The government must uphold its promise to repeal Section 40 of the Crime and Courts Act as well as ensuring it does not bow to pressure from big tech firms in discussions around how to better regulate social media channels, the Sun’s Editor has said.
In a wide-ranging speech given at a House of Commons event attended by the Society of Editors to mark Journalism Matters Week, Victoria Newton spoke of the power of journalism as a force for good as well as the challenges the industry faces from “unregulated social media channels”, the rise of AI and “insidious creeping privacy laws”.
Referencing a government summit taking place at Bletchley Park this week to discuss the opportunities and challenges faced by Artificial Intelligence, she said: “The expansion of AI creates both threats and opportunities for every company, but also front-line journalism.

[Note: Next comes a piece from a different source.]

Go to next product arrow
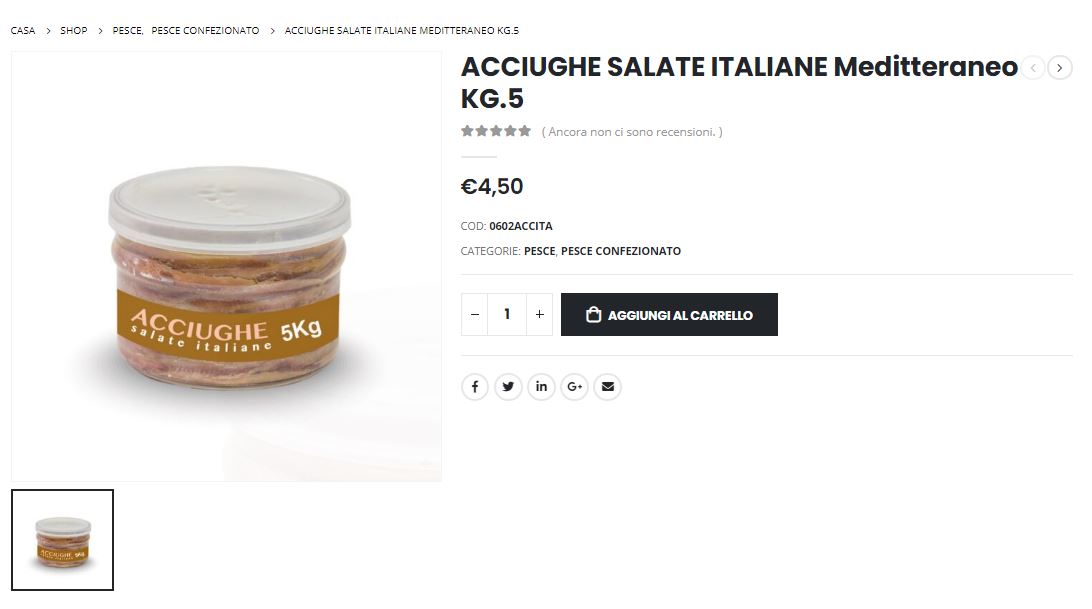This screenshot has height=609, width=1092. 1059,68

“Innovation in the industry is vital – it’s how we’ll all grow our audiences and future proof our newsrooms in a challenging market. Large Language Models currently derive content from news publishers, taking all the benefits from sharing trusted regulated journalism, without any payment or crucially, our permission.”

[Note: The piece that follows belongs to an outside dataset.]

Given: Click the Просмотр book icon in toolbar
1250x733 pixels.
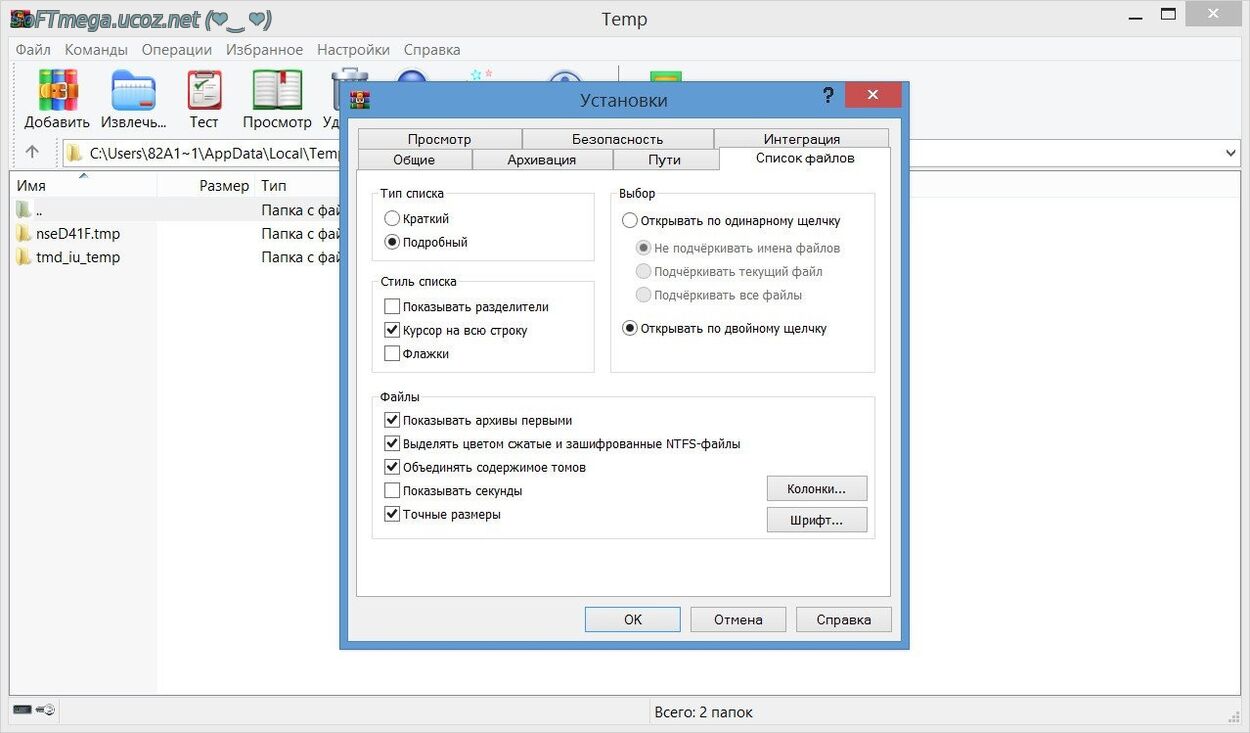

She added: “We welcome Culture Secretary Lucy Frazer’s promise of support for our press as the use of AI develops. Original journalism everywhere should be protected, as should the publishers that spend and invest in journalism.”
Looking at challenges and threats to the industry, Newton welcomed government action to tackle the threat of Strategic Lawsuits Against Public Participation (SLAPPs) and called on ministers to fulfil promises to repeal the widely-criticised Section 40 of the Crime and Courts Act.
She said: “Ministers must uphold their commitment to repealing Section 40 of the Crime and Courts Act 2013 – a commitment made in the Conservative manifestos in 2017 and 2019. If S40 was ever enacted, it would have a truly chilling impact on journalism, and the work of smaller publications and local newspapers in particular.”
In relation to digital platforms, Newton urged the government to hold firm to its attempts to level the playing field between platforms and publishers.
She added: “It’s also important that the Government holds to its position on the introduction of the Digital Markets Unit. We are told that, after intensive lobbying from the big tech firms, Ministers may allow them to launch expensive and time-consuming appeals against the decisions of the new body.
“This risks seriously undermining the impact of DMU, which is being given legal powers by the Digital Markets Bill. Ministers must stick to the existing plans to allow only quick but robust – and relatively cheap – challenges to DMU rulings.”
The full speech can be read here.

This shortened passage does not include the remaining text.